In an unexpected turn of events earlier this evening, video game media website GameTrailers announced on Twitter that they will be shutting down after 13 years of operation.
After 13 years, GameTrailers is closing down today. Thank you for your continued support over the years. It has been an adventure.
— GameTrailers (@GameTrailers) February 9, 2016
Founder Brandon Jones expressed his solemn farewell alongside the original tweet:
Today is the last day of GameTrailers. I wish it wasn’t so. I love all of our fans like family. Thank you for letting me do this job.
— Brandon Jones (@GameTrailersVO) February 9, 2016
As can be seen on Twitter, gamers of all kinds are distraught at the news. For many, GameTrailers’ departure brings the closure of other beloved gaming media websites – like Gamespy and Joystiq – to mind. The move is especially shocking to fans, since the company seemed to have been taking measures to push the site in new directions only last December.
In 2014, GameTrailers’ previous owner, Viacom, sold the site to Defy Media. Just days after, GameTrailers was hit with a slew of layoffs.
GameTrailers’ Associate Editor, Ben Moore, announced on NeoGAF that the rest team had been laid off today.
No official word from Defy Media has yet been given for GameTrailers’ closure.
GameTrailers arrived on the Internet scene in 2002, just as video game companies began using video trailers to market their games over the then-standard video game magazine outlets. In addition to hosting preview trailers for upcoming games, the site was home to countless popular blogs, podcasts, and web series such as Invisible Walls, GameTrailers TV, and Pop-Fiction, which discussed game reviews and events within the larger gaming world. In particular, GameTrailers was renowned for providing in-depth coverage of E3. Several popular gaming personalities, like James Rolfe (The Angry Video Game Nerd) and Monty Oum (Red vs. Blue, Haloid, RWBY) also launched their careers from GameTrailers.
For years, GameTrailers was unique in its services, though it prompted many others – like Doug Walker and his YouTube series Nostalgia Critic, which eventually moved to its own site as That Guy With the Glasses – to model their own content-sharing websites on the GameTrailers model.

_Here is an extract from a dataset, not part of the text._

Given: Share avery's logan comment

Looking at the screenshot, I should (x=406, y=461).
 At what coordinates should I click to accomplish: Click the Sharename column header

As they years bore on, however, easily-accessible alternatives to producing gaming-related media began to surface. YouTube and Twitch.tv in particular provided gamers with accessible venues for producing their own gaming reviews and talk shows. A recent post on GameTrailers’ official Facebook page acknowledges the rise of these outlets as accessible alternatives to game broadcasting:
After 13 years, GameTrailers is closing down today.
When GameTrailers was founded in 2002, internet video was a revolutionary concept. YouTube wouldn’t be founded for another three years; consumer live streaming was nine years away. Back then, online game journalism was still dominated by text articles and static imagery. The most prestigious coverage still happened in print. If you wanted to watch a show about video games, you had to watch it on a special TV station that had 10 shows.
GameTrailers helped change all that. Today, game journalism is dominated by video: trailers, live gameplay, Let’s Plays, and news shows. Now there are millions of hours of content available at any time on your PC, your game console, your TV, and your phone.
We’re proud we helped bring this world into being. That is the legacy of GameTrailers. We’re grateful to all of our fans who helped make us successful. Thank you for your continued support over the years. It has been an adventure.
GameTrailers announced that they will be conducting one final Twitch.tv stream tonight at 6:00 PM PST, which can be viewed here. Expect updates to this story as more news surfaces on the closure.